Erstellt am 17. Dezember 2015, 05:48

von Daniel Maier

Cinderella zwischen Himberg & Hamburg. Die international erfolgreiche Musicalsängerin fühlt sich Himberg verbunden – und würde gern in ihrer Heimat auftreten.

Tanja Petrasek als Belle in »Die Schöne und das Biest« in Staatz.  |  NOEN, Foto: Harald Schillhammer

2.319,30 Euro waren es, die im Rahmen des vorweihnachtlichen Benefizkonzerts am 8. Dezember zugunsten von „Himberg hilft“ gesammelt wurden. Das Feedback war durchgehend positiv: „Ich konnte mich gar nicht losreißen. Es war für viele etwas Neues, ein Wahnsinn, dass so viele gekommen sind“, ist die Organisatorin, die international erfolgreiche Himberger Musicalsängerin Tanja Petrasek, überwältigt. Im NÖN-Gespräch berichtet sie über ihre Leidenschaft für das Singen, Hürden und ihre Heimat.

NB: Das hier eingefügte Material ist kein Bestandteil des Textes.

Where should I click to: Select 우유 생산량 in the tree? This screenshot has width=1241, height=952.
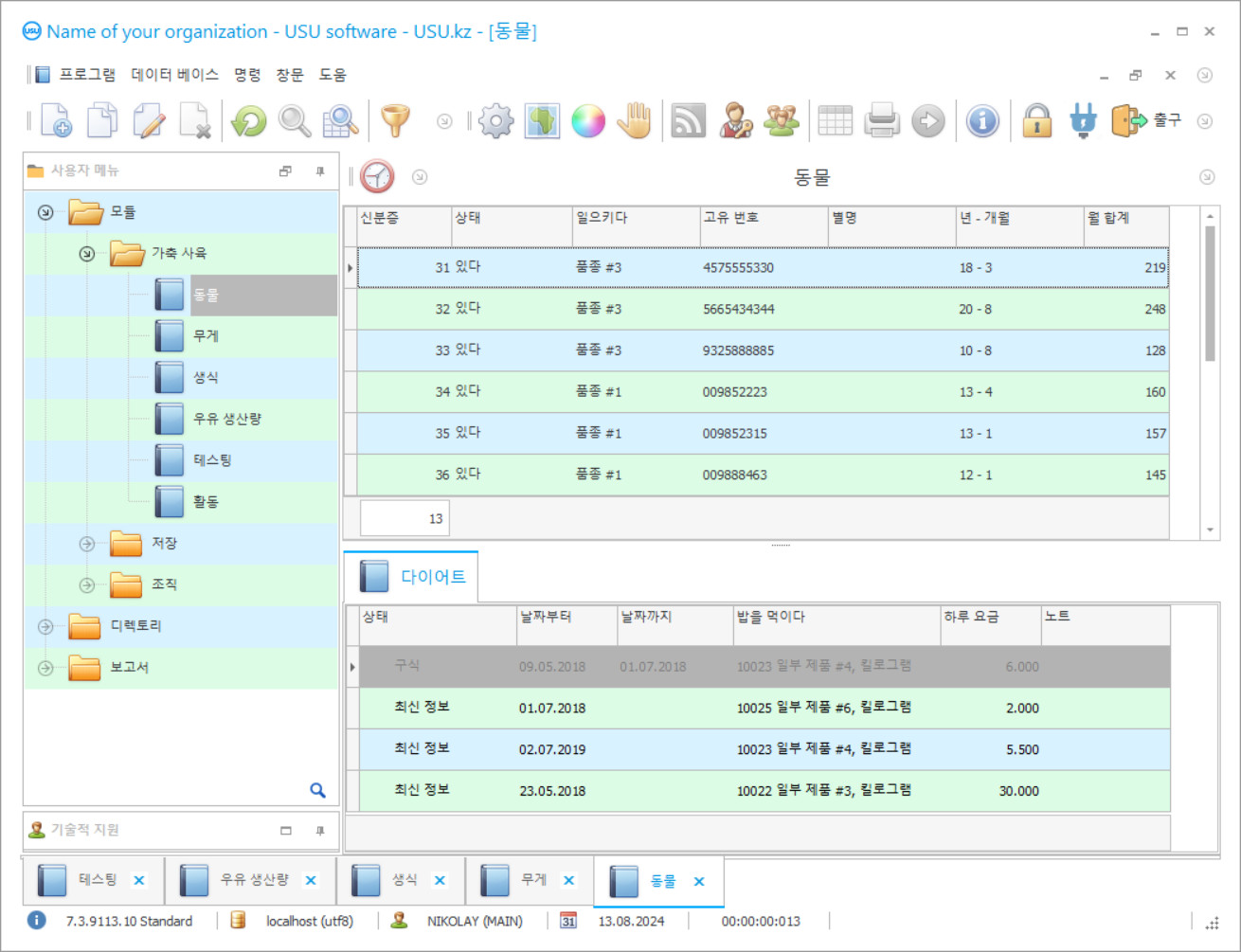tap(227, 419)
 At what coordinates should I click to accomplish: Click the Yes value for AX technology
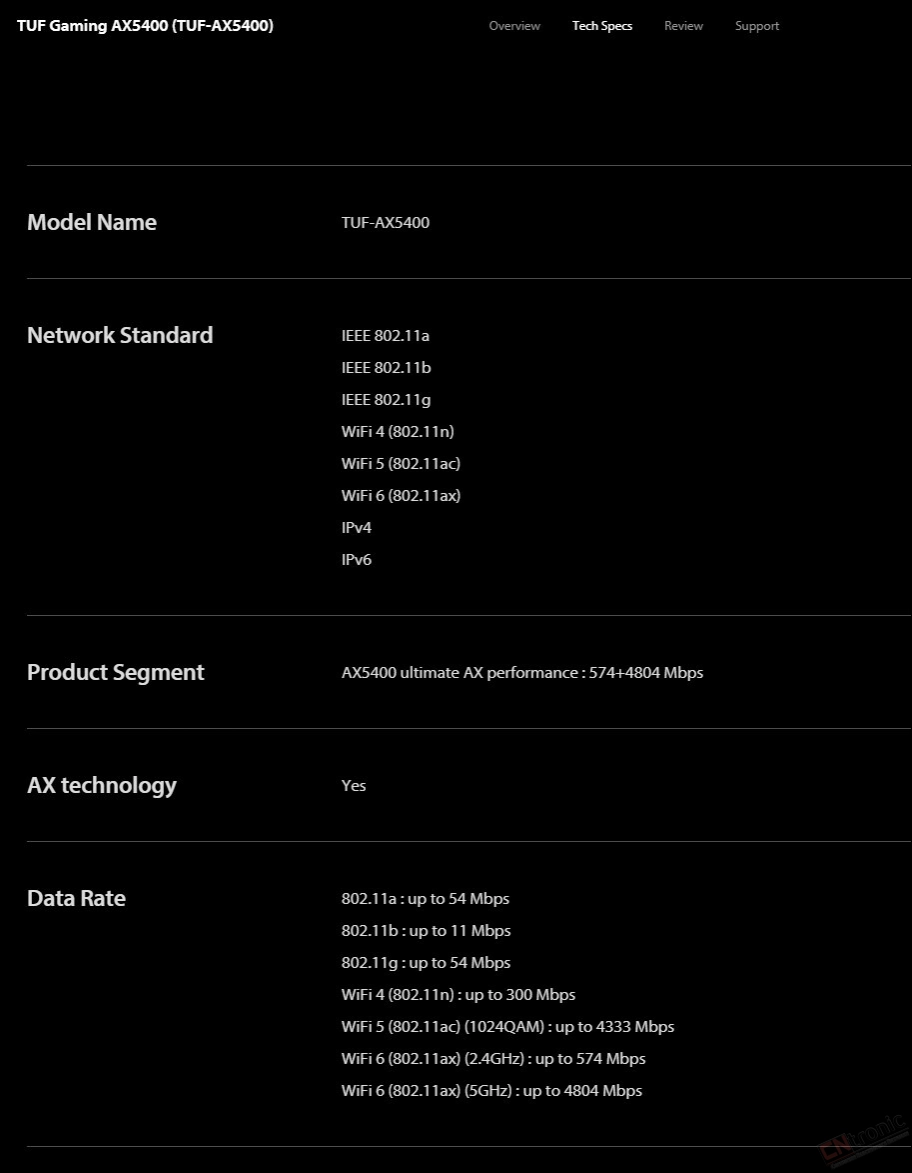tap(353, 785)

NÖN: Wie sind Sie zum Singen gekommen?
Tanja Petrasek: Das wurde mir praktisch schon in die Wiege gelegt, ich habe schnell erkannt, dass ich das beruflich machen will. 1999 war ich beim Kiddy Contest dabei, habe ein Musikrealgymnasium besucht, wo ich auch ein Musical aufgeführt habe. Danach habe ich vier Jahre am Konservatorium studiert. Ich hatte immer viele Unterstützer.

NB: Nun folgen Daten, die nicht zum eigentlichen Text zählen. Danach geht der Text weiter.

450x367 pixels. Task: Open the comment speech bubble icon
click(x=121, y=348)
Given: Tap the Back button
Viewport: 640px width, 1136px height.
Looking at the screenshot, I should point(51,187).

Welche Rollen haben Sie bislang auf der Bühne verkörpert?
Petrasek: Ich habe mit „Die Schöne und das Biest“ in der Felsenbühne Staatz begonnen, habe in Hamburg im „Phantom der Oper“ und in München die Cinderella gespielt.

Sie sind also viel unterwegs, haben jahrelang im Ausland gelebt. Hat man da überhaupt noch eine Verbindung zur Heimatgemeinde?
Petrasek: Diese Verbindung wird einem erst bewusst, wenn man länger unterwegs ist. Himberg wird aber immer meine Heimatgemeinde bleiben.

In der Bühnenwelt ist es bestimmt schwierig, sich durchzusetzen. Welche Tricks muss man anwenden, um die Rollen zu bekommen, die man möchte?
Petrasek: Man wächst mit den Auditions, ich war aber nie jemand, der sich mit Ellenbogentechnik durchgekämpft hat, sondern immer der Meinung, dass die Beste sich durchsetzen soll. Man muss deshalb einfach auf sich vertrauen. Allerdings ist man in der Kunst immer offener und angreifbarer.

Was sind Ihre nächsten Schritte, stehen Projekte an?
Petrasek: Es ist eine größere Produktion in der Nähe von Stuttgart geplant. Ich werde auch wieder in Staatz die weibliche Hauptrolle spielen.

Sie haben nach dem Benefizkonzert gemeint, sie würden gerne mehr in ihrer Heimat spielen. Haben Sie konkrete Pläne?
Petrasek: Ich bin zum ersten Mal in Himberg auf der Bühne gestanden. Ich kann mir Konzertveranstaltungen oder auch ein Musical vorstellen.